What this task involves –
Every line of the data must be set down exactly as shown.

Data provided –
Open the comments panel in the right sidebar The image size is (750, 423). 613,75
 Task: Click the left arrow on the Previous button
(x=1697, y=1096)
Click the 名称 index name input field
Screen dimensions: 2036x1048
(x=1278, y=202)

Answer to the problem –
Open the comments panel in the right sidebar The image size is (750, 423). 613,75
 Task: Click the left arrow on the Previous button
(x=1697, y=1096)
Click the 名称 index name input field
Screen dimensions: 2036x1048
(x=1278, y=202)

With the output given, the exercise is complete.